● **EXTRACTED RECORDS**
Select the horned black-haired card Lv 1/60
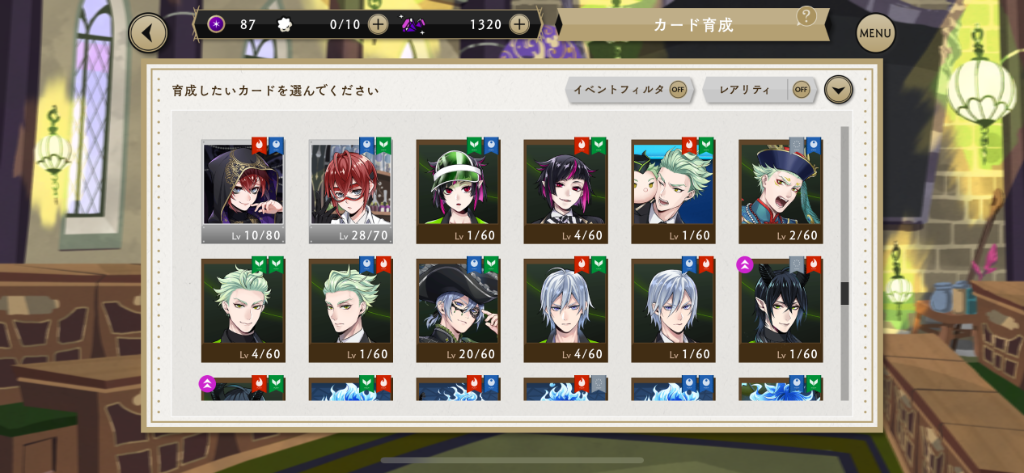The width and height of the screenshot is (1024, 473). pos(780,310)
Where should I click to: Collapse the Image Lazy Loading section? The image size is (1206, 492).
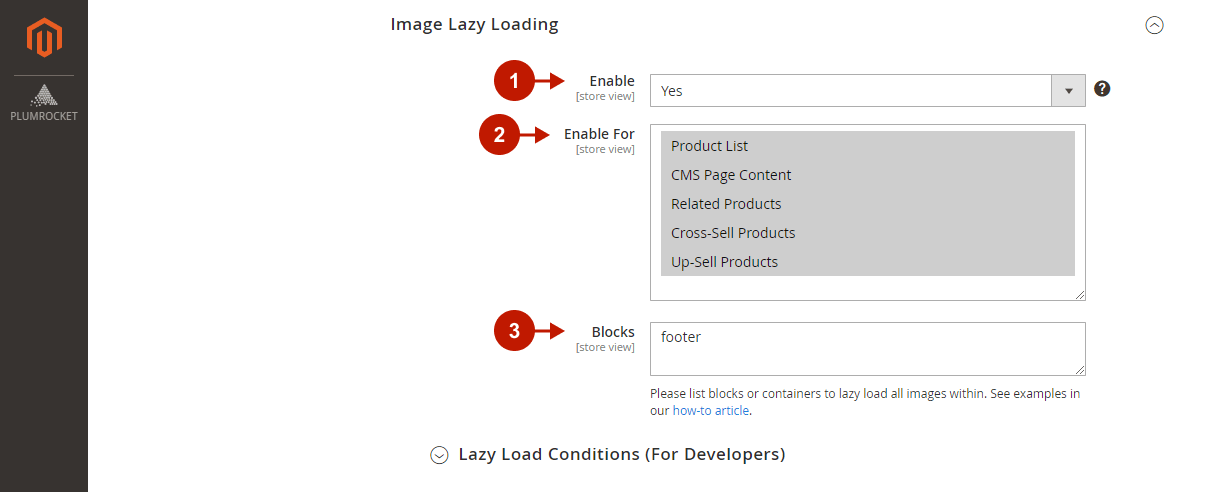(x=1154, y=25)
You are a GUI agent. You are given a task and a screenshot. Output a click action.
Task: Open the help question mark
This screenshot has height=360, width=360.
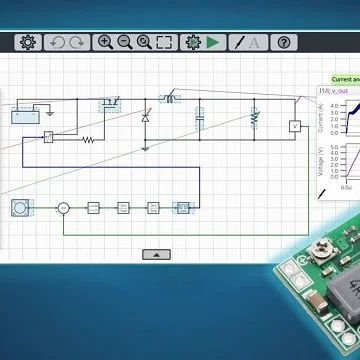pyautogui.click(x=284, y=43)
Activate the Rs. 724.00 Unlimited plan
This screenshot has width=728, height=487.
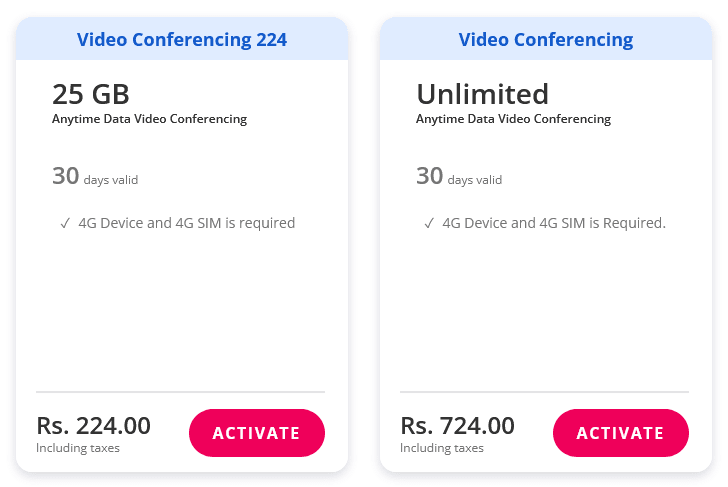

● **TASK TO COMPLETE**
From the line containing "You are a GUI" down to the final line of the material, restate every line word for word, and only those; drop the pictures.

● **EXERCISE RESULT**
You are a GUI agent. You are given a task and a screenshot. Output a click action.
Task: Open the help question mark
This screenshot has height=360, width=360.
pyautogui.click(x=284, y=43)
Activate the Rs. 724.00 Unlimited plan
This screenshot has width=728, height=487.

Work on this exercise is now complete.